* _WORK TASK_
Copy exactly the stretch of data below from the line with "Viewport: 1478px width, 812px height." through the line with "Click the docker-compose.yaml file icon", including both of those lines.

* _DATASET RECORDS_
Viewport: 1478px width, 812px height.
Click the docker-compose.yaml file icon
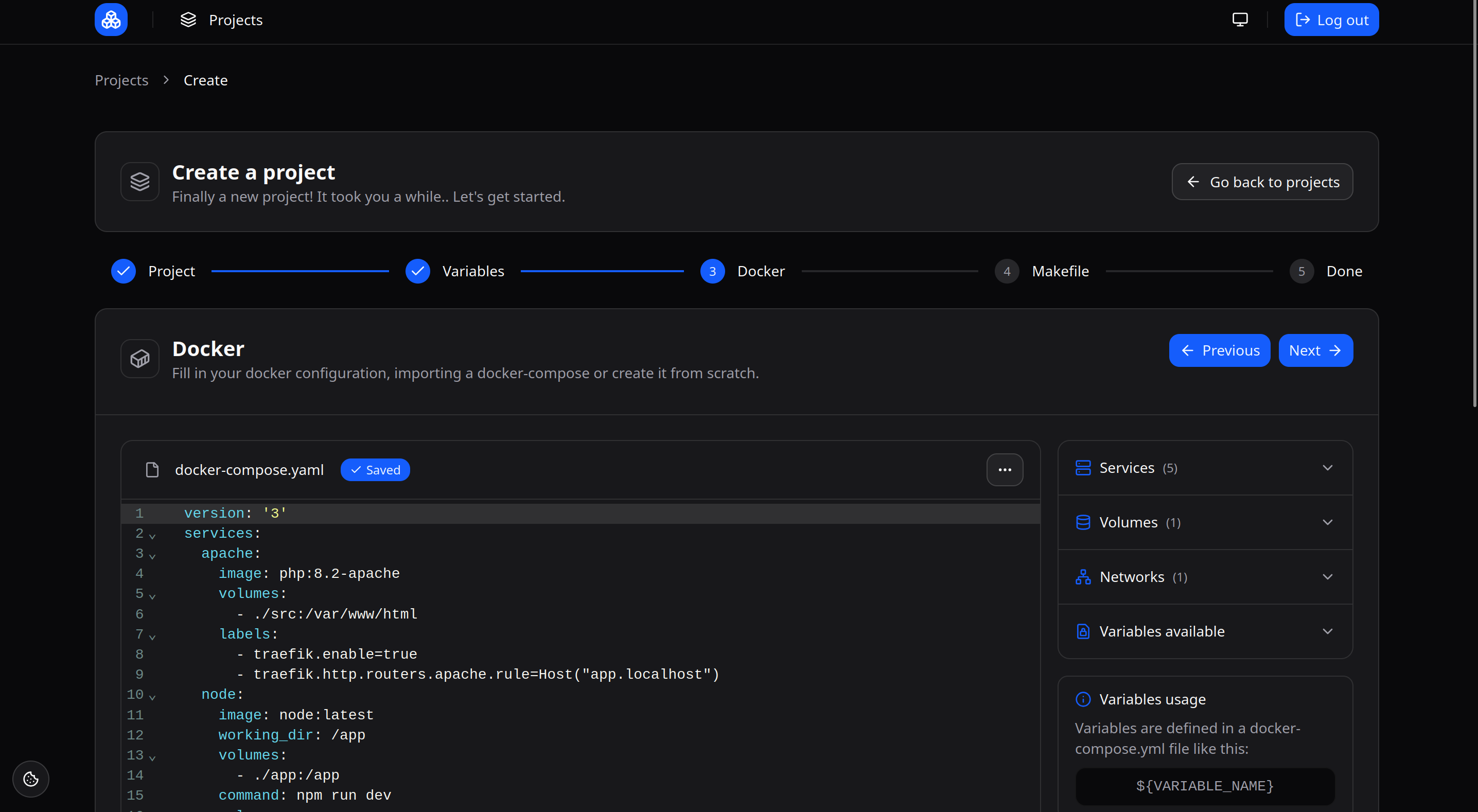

==

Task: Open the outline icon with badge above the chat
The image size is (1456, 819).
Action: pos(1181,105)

* _TASK RESPONSE_
Viewport: 1478px width, 812px height.
Click the docker-compose.yaml file icon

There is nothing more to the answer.